筆者はもともとずっと個室で仕事=自由にスピーカーで音が聴ける、そして移動距離も短く、イヤフォンやヘッドフォンの必要性を全く感じていなかった。ただ最近ライブのDVD/BDなどを大音量で聴きたいことがしばしばあり、いくらスピーカーで自由に聴けると言っても住宅事情で音量には限度がある。
ならばヘッドフォンの登場となるが、考えてみればアンプは自作、先に書いたようにヘッドフォンの必要性がなかったこともあり、ヘッドフォンアンプは内蔵していない。しかもMDR-CD900STはそれなりのドライブ能力が必要……と、ちょっと困った状態になっていた。「また自作するかな!?」と思っていたところに「CHORD Mojo」が発表された。
CHORDと言えば軽く100万円オーバーのDACなどをラインナップしているある種憧れのメーカーなのだが、そのメーカーが作ったポタアンが、何と6万円台。1回試聴して即買いとなった。主な仕様は、ハイレゾ対応(PCM最大768kHz/32bit、DSD 11.2MHz)、USB/光/COAXの3入力、ヘッドフォン出力×2、USB充電、バッテリ駆動(約8時間)。
最大の特徴は、汎用DACチップを使わず、CHORDならではの「FPGA使った独自アルゴリズムによるD/A変換」、出力レベル35mW(@600Ω)/720mW(@8Ω)で出力インピーダンス 0.075Ωの高いドライブ能力。

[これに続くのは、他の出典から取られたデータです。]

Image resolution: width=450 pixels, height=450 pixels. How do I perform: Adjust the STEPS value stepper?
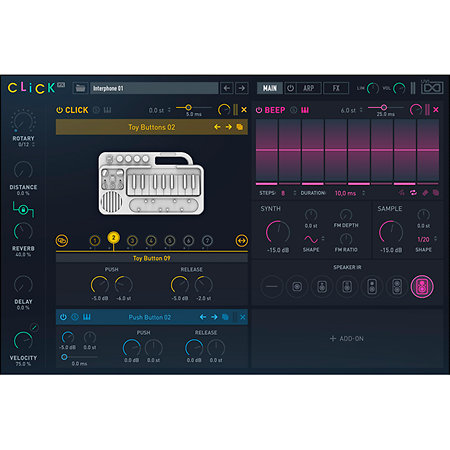(295, 193)
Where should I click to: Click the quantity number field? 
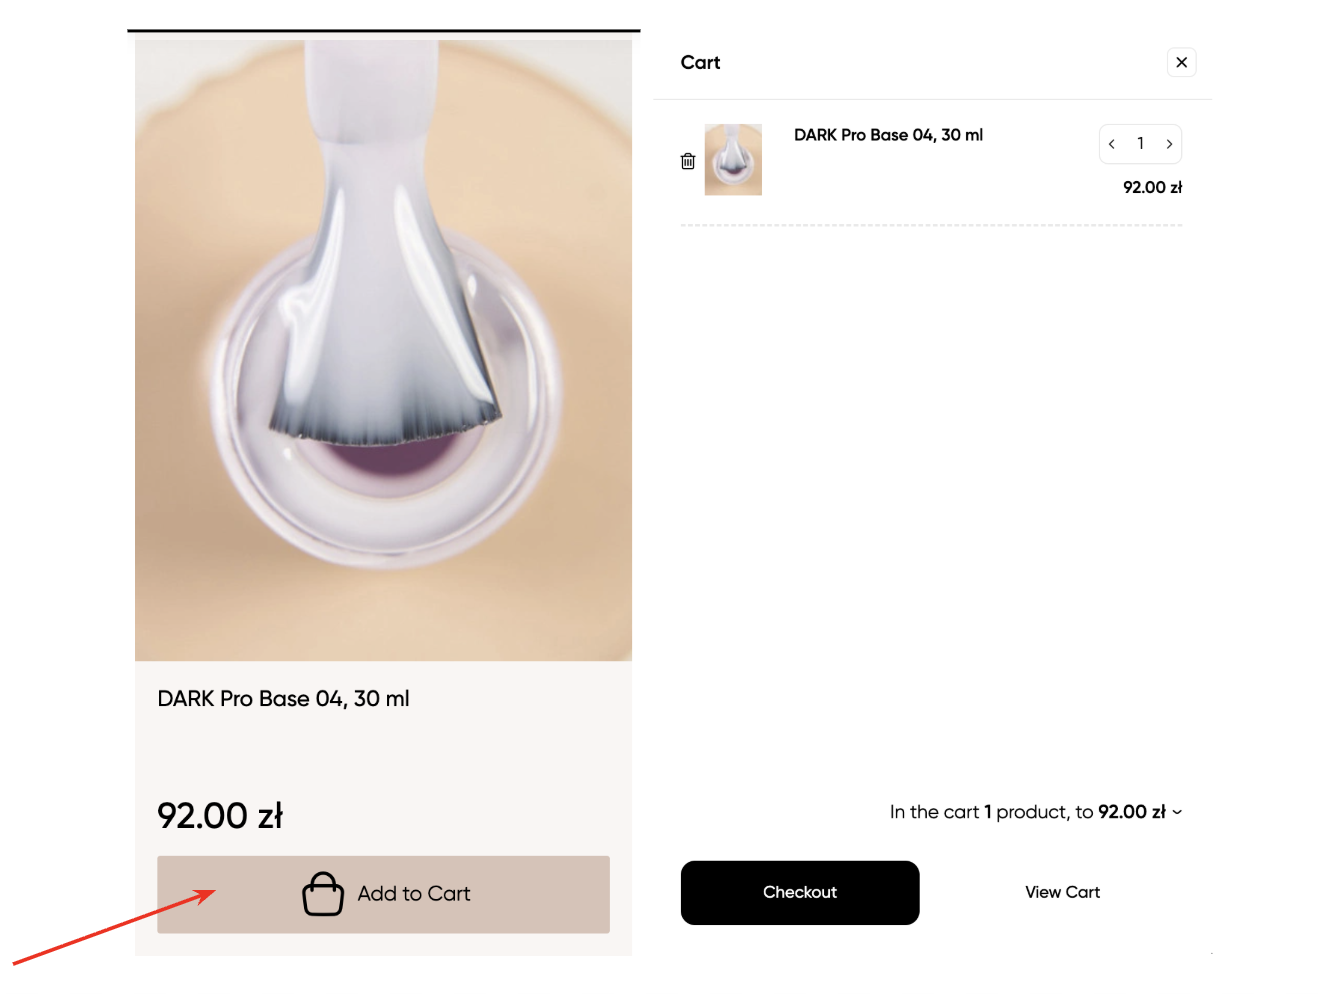(x=1140, y=144)
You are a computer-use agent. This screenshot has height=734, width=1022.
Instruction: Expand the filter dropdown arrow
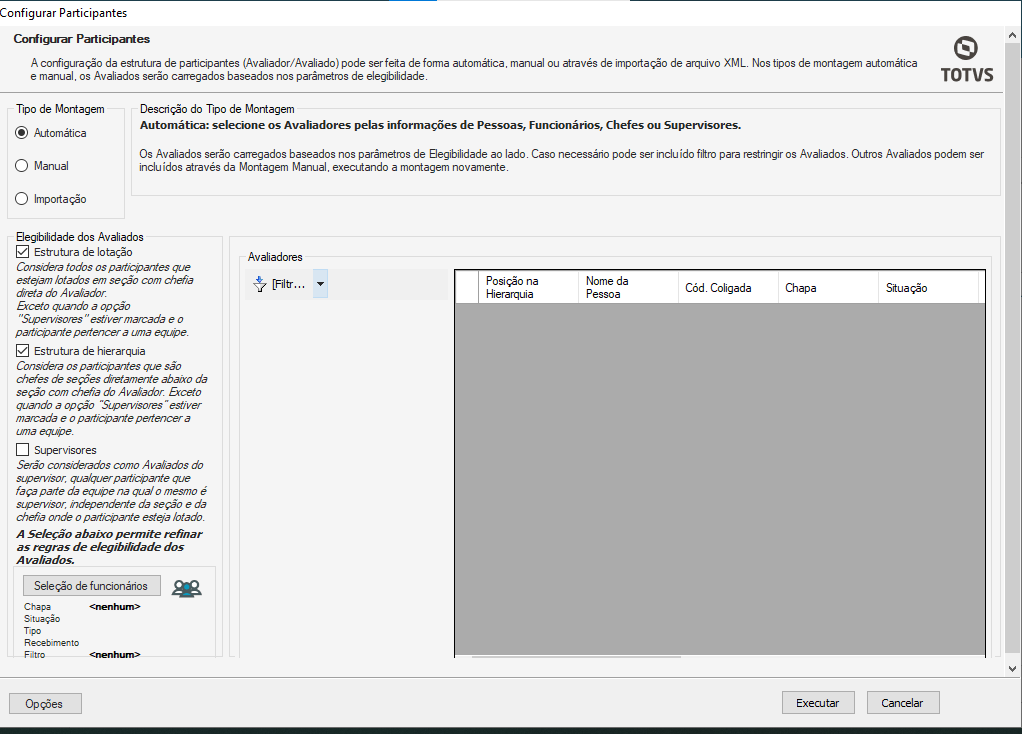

サンプリングレートやボリュームで変わるLEDも綺麗だ。
余談になるが、8Ωで0.72Wあれば能率の良いスピーカーなら鳴るのではと思い、先日JBL LE-8T(20cmフルレンジ/89dB)を引っ張り出し接続したところ、BGMレベルなら十分耐えられる音量となった(笑)。
現在主に仕事環境とAV環境で使用しているが、バッテリ駆動で移動が楽&電源の確保不要、接続は光デジタルケーブルを差し替えるだけと、気楽に扱うことができ、サウンドもパワーも抜群。今年一番お気に入りの逸品だ。
以上、2015年に掲載した記事と、個人的に購入したものの含め、印象に残った事柄を順にピックアップしてみた。
書きながら思ったのは、OSもハードウェアも例年以上に進歩があったのにも関わらず、マシン自体の印象は薄いこと。自作マシンを触っていた時は楽しかったので、ハードウェアに興味がなくなったわけではない。タッチや2in1など当たり前になってしまい個性的なマシンがなかったためだろうか。
そう言った意味では、Surface Bookを発表した時、2度目のビデオで2in1だったことが分かるPVは衝撃的だった(価格も)。2016年はガツンと来る個性的なマシンの登場を期待したい。